Рембрандт щурит глаза, чтобы лучше видеть этого старикашку, вынырнувшего из тьмы…

 

Ребекка как-то спросила Арта:

– Господин Гельдер, зачем это он?.. А? Неужели ему нравится этот страшный старик?

Арт растирал краски. Он сказал:

– Он пишет то, что видит. Он не желает приукрашивать. Это же его правило. Правило всей жизни.

– Очень уж старый этот. Некрасивый.

– Так оно и есть, Ребекка.

– И смешной.

– Разве?

Арт уставился на портрет. Возможно, что учитель лишнего наговорил на себя. Безо всякой жалости к себе. И к близким.

– Смешной, говорите?

– Да, – сказала Ребекка. – Смешной. Ублюдочный. Зачем это он? А?..

Старичок на стене и в самом деле веселился. А по сердцу его, наверное, текли слезы… Кровавые…

 

Корнелия поднялась к себе наверх по крутой лестнице. В ночь на четвертое октября.

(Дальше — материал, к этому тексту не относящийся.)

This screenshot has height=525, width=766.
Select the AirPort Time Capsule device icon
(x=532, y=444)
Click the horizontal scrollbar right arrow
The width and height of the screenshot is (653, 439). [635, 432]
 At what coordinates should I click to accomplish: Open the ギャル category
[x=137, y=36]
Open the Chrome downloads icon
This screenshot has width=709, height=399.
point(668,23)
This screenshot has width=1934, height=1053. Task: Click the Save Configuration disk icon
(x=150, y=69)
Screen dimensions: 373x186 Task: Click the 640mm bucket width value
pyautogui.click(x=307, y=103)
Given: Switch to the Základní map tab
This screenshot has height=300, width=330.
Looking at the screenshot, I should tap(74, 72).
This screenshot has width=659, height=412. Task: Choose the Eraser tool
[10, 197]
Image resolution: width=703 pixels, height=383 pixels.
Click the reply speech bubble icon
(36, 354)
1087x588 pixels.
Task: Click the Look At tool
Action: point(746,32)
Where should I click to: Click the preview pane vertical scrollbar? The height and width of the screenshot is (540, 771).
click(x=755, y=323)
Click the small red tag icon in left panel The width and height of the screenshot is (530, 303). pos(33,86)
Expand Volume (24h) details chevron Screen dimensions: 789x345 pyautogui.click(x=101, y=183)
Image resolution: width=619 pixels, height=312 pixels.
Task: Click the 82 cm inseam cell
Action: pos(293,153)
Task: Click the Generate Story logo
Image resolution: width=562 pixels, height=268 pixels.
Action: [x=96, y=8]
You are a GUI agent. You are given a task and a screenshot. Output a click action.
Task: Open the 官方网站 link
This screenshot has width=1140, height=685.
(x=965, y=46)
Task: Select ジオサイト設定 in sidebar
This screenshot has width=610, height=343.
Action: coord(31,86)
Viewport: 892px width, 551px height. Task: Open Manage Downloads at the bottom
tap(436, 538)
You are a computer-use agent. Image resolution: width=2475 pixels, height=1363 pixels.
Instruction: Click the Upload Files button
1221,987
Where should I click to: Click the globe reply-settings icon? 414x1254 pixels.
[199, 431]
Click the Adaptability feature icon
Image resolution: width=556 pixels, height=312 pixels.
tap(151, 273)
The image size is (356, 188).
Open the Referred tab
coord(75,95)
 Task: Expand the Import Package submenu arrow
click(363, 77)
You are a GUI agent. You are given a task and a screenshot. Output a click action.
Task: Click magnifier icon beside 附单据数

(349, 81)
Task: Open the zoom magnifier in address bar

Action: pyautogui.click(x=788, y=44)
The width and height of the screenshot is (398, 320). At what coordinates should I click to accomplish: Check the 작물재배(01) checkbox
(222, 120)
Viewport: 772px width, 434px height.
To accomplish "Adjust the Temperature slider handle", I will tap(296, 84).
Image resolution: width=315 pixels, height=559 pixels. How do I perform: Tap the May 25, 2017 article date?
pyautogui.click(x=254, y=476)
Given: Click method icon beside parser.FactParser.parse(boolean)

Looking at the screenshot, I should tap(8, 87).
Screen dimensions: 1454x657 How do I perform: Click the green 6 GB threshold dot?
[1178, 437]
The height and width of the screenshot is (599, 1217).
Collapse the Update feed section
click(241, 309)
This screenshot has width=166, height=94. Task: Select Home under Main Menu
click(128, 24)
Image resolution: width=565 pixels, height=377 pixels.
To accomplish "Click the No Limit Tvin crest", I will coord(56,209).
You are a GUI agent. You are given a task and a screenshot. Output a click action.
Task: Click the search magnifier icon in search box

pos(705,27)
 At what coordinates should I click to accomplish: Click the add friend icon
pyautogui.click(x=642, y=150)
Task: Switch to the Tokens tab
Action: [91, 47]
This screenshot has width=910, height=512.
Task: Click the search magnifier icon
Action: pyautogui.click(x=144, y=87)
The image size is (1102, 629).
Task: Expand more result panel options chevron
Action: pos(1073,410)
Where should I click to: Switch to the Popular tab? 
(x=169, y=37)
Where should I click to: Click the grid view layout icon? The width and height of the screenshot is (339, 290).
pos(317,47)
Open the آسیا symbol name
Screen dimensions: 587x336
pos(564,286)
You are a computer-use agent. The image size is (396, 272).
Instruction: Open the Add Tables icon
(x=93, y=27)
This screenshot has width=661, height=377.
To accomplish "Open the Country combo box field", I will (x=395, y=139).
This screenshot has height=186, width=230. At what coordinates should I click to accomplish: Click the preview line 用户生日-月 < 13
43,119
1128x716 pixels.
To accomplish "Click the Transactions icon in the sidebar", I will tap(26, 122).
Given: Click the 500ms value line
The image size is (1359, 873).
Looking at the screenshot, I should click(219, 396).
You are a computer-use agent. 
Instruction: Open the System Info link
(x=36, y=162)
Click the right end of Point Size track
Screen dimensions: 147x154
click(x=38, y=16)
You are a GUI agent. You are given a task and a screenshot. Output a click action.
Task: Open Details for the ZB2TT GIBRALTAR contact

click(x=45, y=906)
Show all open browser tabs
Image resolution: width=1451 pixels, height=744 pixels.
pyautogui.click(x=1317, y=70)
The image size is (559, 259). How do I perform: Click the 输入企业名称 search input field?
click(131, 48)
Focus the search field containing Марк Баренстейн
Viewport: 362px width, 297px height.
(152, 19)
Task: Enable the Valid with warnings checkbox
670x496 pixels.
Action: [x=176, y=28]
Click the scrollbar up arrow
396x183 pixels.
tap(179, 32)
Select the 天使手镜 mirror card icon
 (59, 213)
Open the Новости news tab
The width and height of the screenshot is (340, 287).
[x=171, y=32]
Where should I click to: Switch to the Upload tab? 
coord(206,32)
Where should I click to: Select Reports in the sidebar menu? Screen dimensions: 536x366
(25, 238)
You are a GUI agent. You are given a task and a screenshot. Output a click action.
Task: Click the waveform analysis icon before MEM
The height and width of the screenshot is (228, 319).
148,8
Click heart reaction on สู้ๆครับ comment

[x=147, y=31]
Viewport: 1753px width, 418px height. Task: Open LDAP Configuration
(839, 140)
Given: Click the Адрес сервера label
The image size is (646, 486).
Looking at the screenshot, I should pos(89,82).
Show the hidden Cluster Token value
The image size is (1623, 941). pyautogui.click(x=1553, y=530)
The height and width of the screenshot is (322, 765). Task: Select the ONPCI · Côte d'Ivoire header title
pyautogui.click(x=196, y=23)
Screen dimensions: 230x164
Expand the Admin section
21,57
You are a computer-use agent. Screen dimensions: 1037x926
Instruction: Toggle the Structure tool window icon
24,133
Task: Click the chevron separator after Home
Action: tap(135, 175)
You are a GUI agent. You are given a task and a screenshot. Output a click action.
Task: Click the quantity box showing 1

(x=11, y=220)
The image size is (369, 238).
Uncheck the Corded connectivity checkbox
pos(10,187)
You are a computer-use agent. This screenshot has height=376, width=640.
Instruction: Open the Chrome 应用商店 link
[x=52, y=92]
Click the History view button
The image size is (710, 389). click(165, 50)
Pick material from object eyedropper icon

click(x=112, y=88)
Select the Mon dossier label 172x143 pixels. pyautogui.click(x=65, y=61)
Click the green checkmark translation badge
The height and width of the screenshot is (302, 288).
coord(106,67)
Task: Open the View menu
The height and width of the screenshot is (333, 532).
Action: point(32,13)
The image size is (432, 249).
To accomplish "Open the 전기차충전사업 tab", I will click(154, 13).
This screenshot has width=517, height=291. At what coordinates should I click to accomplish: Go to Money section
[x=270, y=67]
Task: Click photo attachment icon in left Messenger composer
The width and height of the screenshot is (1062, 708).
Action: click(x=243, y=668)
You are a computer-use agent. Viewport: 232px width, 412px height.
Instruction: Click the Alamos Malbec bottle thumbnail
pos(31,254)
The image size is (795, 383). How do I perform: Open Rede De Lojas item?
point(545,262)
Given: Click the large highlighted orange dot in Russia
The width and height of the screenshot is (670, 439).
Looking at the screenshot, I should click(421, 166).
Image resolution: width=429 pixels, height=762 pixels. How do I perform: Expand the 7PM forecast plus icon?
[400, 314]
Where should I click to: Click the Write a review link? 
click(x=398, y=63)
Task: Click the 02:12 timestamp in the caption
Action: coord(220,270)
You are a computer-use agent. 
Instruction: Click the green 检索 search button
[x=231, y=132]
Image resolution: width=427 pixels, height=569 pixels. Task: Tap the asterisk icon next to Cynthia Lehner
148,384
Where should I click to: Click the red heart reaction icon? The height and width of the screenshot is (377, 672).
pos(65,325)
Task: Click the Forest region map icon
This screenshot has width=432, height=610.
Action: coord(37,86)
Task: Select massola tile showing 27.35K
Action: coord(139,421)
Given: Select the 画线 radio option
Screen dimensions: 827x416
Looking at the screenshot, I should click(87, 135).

Тесная квартира, и лестница под стать ей: узенькая, двоим не разойтись. А ей говорили, что родилась она в богатом доме богатого отца. Возле шлюза святого Антония. В конце улицы Бреестраат, что значит – Широкая. Она не помнила того дома. Ей было два года, когда отца с матерью выселили. И знала она только улицу Розенграхт. Улица как улица, и дом как дом. Только смешно грязный канал и улицу обзывать Розовыми. Но отец очень страдает, когда ему напоминают про тот дом и про ту, Широкую, улицу. Покойная мать говаривала:

– А когда мы жили в шикарном доме на Бреестраат…

Или:

– Когда мы глядели из чудесного дома на Бреестраат…

Или:

– Когда наш огромный дом на Бреестраат был полон гостей…

Или еще:

– Тот дом вовсе не чета этому… И улица тоже…

Но мать при этом не вздыхала горестно. Она была стойкая. Ей везде было хорошо с отцом…

Корнелия говорит Ребекке:

– Что-то сердце у меня ноет.

Ребекка смеется:

– И ты подражаешь старшим. Это погода такая. Ты же знаешь – она у нас чудная. Даже летом дурацкая. Моя мать часто жаловалась на головные боли. Вот ни с того ни с сего вдруг голова начинает разламываться. Просто надвое.

– А вы заметили слезы на глазах?..

– У господина Рембрандта?

– Да.

– Это тоже от погоды.

– А почему он держался за грудь?

– Тоже от погоды.

Ребекка – такая толстушка с пунцовыми щеками – старается подбодрить девушку:

– Корнелия, ты чересчур преувеличиваешь. Старики охают, когда погода меняется.

– Отец всегда казался крепким. Даже когда хоронили Титуса, он был словно каменный.

– Это и плохо, Корнелия. Нехорошо все держать в себе. Слезы, говорят, бывают целебными. С ними выходят неприятности, которые теснят грудь.

– Почему он улегся в мастерской среди красок и холстов?

– Там ему приятней.

– Нет, Ребекка, он просто не смог бы одолеть эту лестницу.